Und die Variante mit Stream und groupingBy gibts natürlich auch noch...


----------



## Xyz1 (29. Apr 2017)

mariane hat gesagt.:


> Die erste for-Schleife könnte man auch index-frei gestalten


`continue;` noch vermeiden und `if-else-` einsetzen, dann ist es perfekt.


----------



## JStein52 (29. Apr 2017)

Ein Lehrbeispiel dafür wie man eine einfache Frage stellt und Antworten erhält .......
die nichts mit der Frage zu tun haben. Gibt es eigentlich neben "wie stellt man Fragen richtig " auch ein "Wie beantwortet man Fragen richtig"  ?


----------



## Xyz1 (29. Apr 2017)

JStein52 hat gesagt.:


> und Antworten erhält .......
> die nichts mit der Frage zu tun haben


Nö, wer des festen Glaubens ist, sein selber kopierter Code sei der Beste, dem muss eben das Gegenteil bewiesen werden.


----------



## JStein52 (29. Apr 2017)

Die Frage lautete aber: kann mir einer erklären was dieser Code tut, und nicht wie kann ich diesen Code verbessern


----------



## Xyz1 (29. Apr 2017)

JStein52 hat gesagt.:


> kann mir einer erklären was dieser Code tut


Lesen, verstehen, anwenden beinhaltet aber auch Eigeninitiative!
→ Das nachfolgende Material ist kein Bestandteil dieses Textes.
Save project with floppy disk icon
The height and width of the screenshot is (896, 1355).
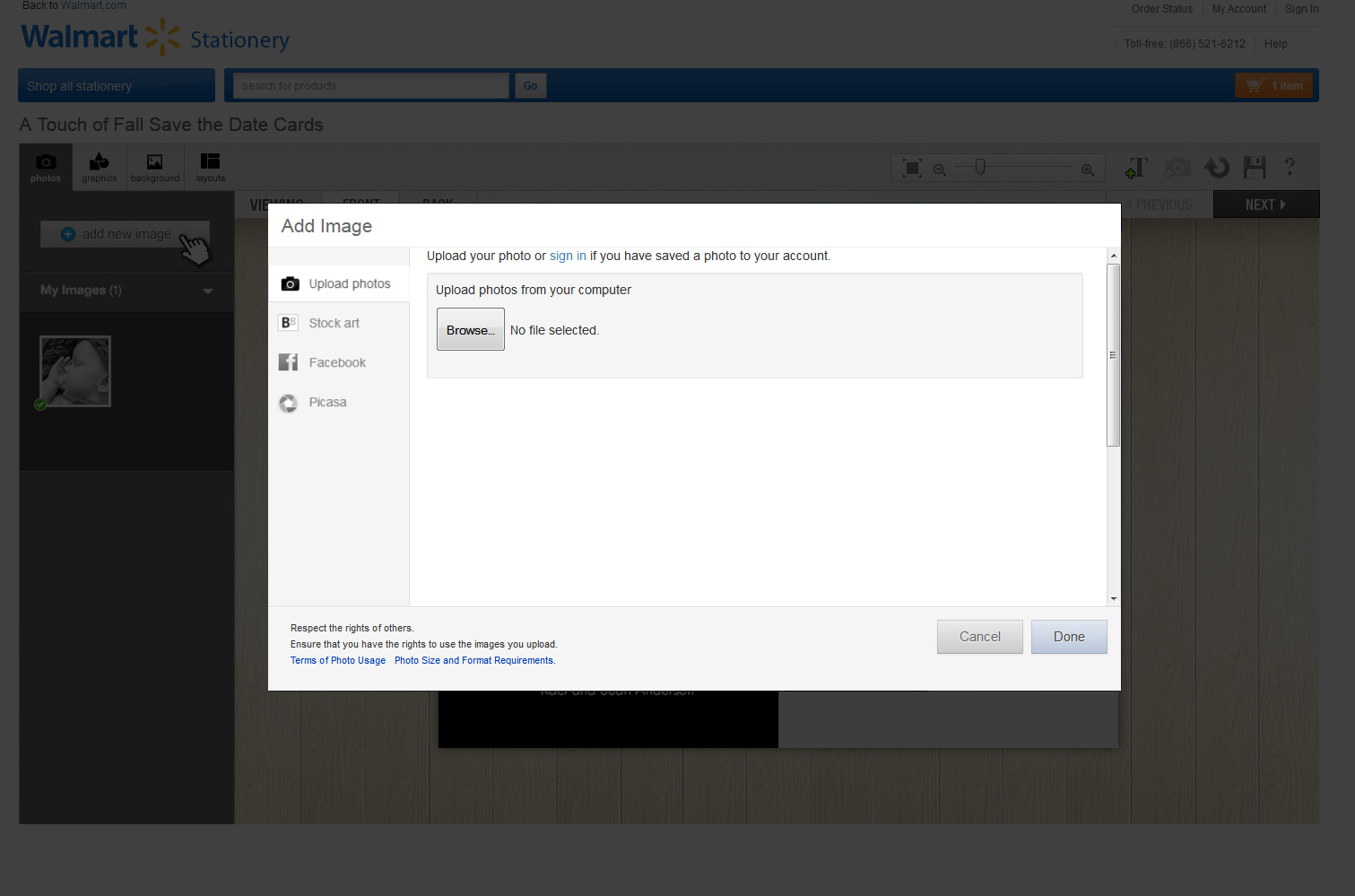click(x=1255, y=168)
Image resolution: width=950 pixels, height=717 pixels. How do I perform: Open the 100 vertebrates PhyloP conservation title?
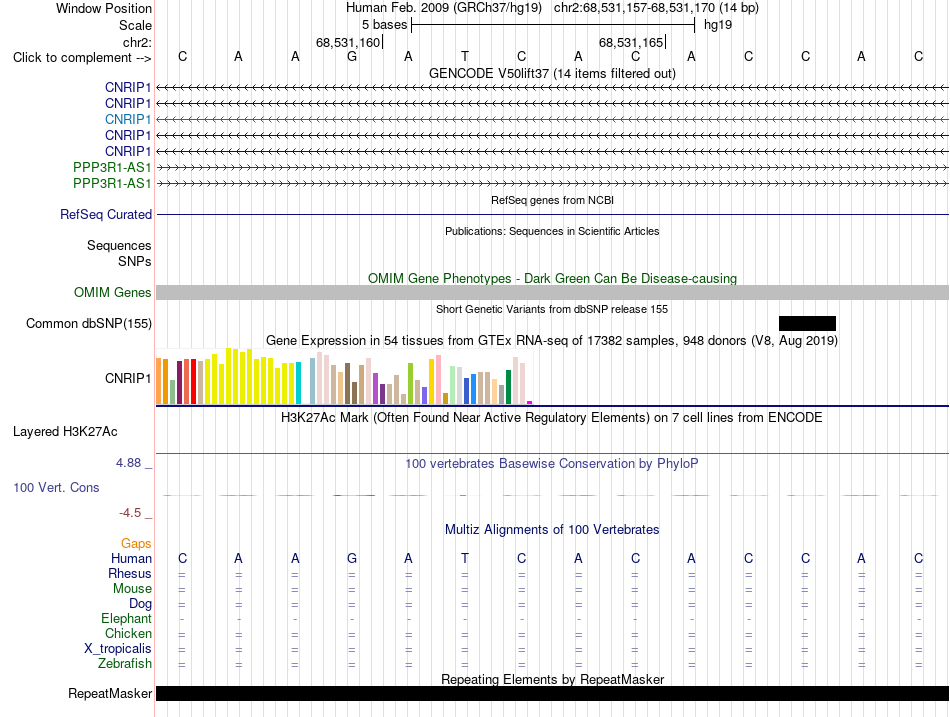551,464
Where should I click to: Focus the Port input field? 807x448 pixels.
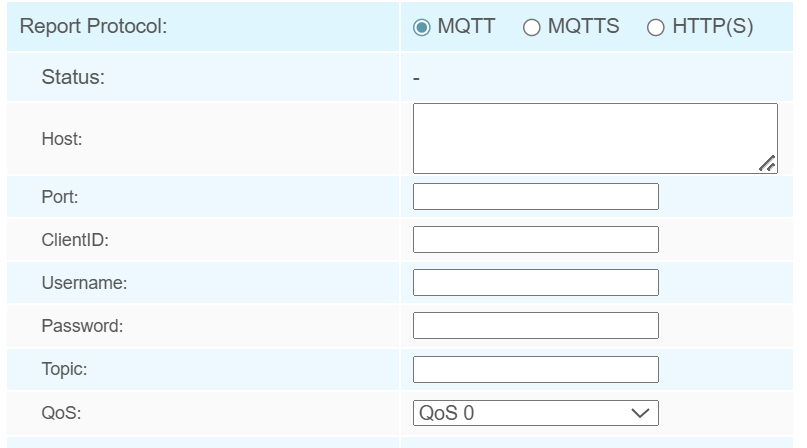click(x=535, y=197)
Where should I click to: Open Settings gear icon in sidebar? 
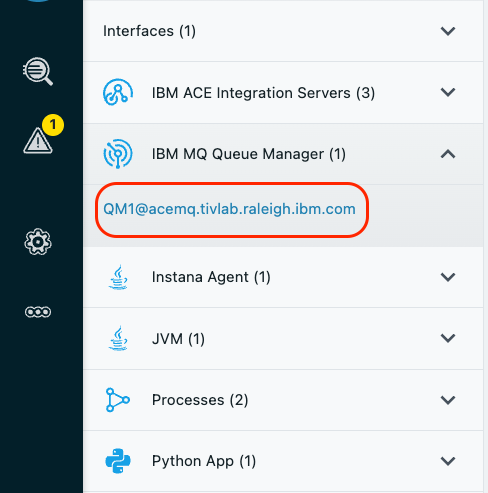pyautogui.click(x=38, y=242)
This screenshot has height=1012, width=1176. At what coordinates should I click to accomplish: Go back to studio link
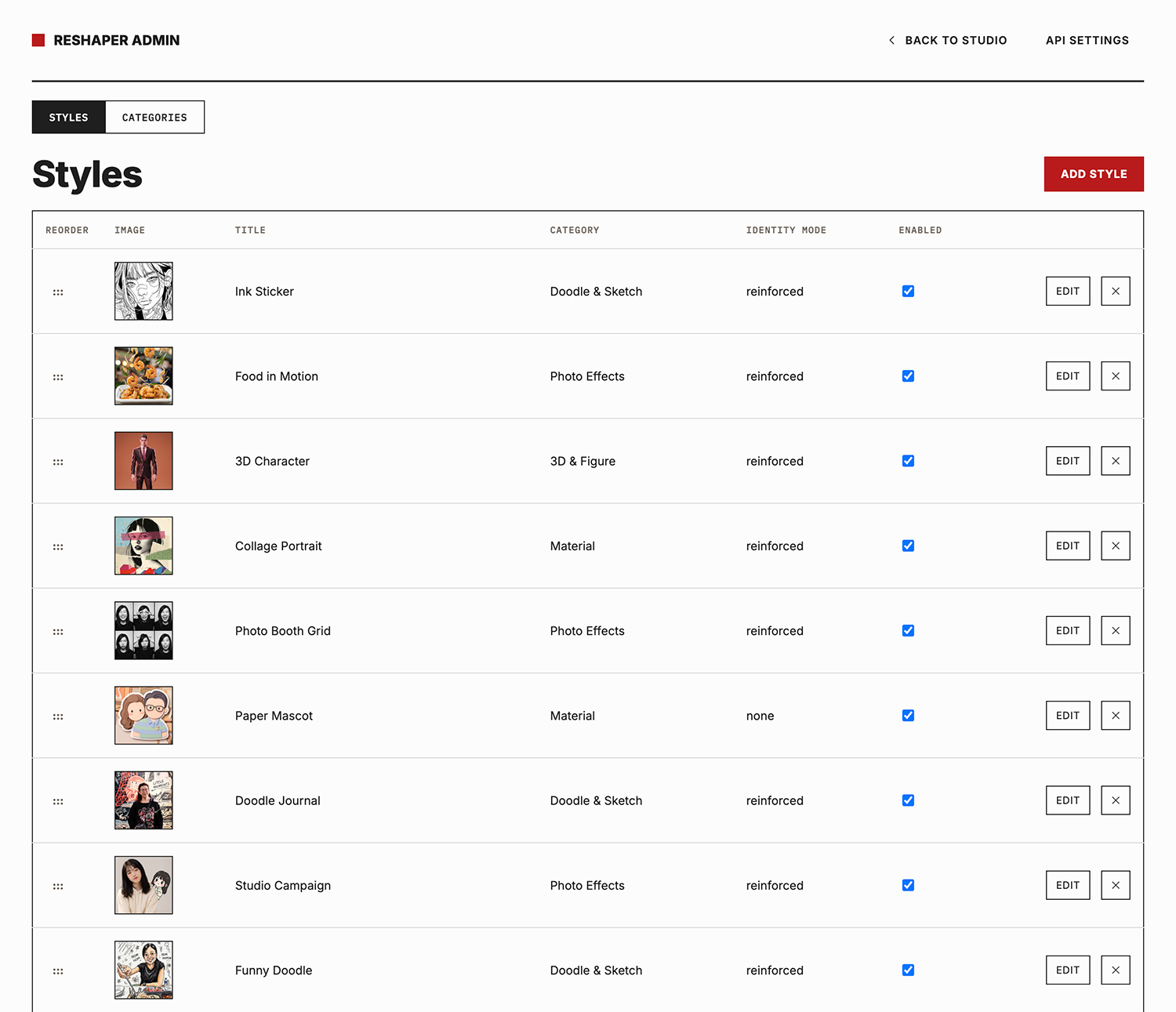pos(947,40)
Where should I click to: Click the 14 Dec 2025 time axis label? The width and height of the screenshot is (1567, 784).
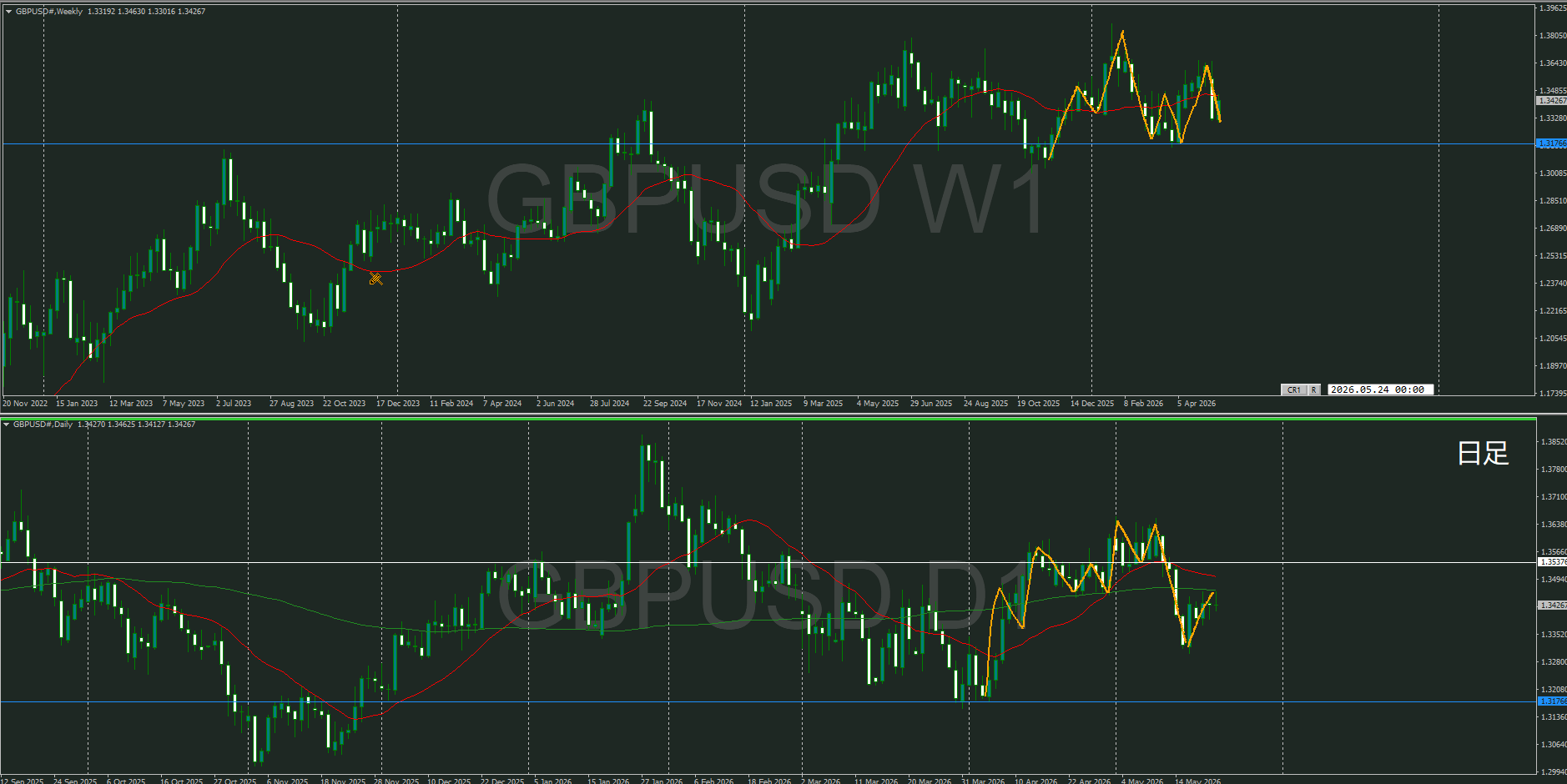tap(1091, 404)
Und die hatte die TE nun mal nicht.


----------



## mrBrown (29. Apr 2017)

DerWissende hat gesagt.:


> Nö, wer des festen Glaubens ist, sein selber kopierter Code sei der Beste, dem muss eben das Gegenteil bewiesen werden.


Nur hast du das leider nicht gemacht...


----------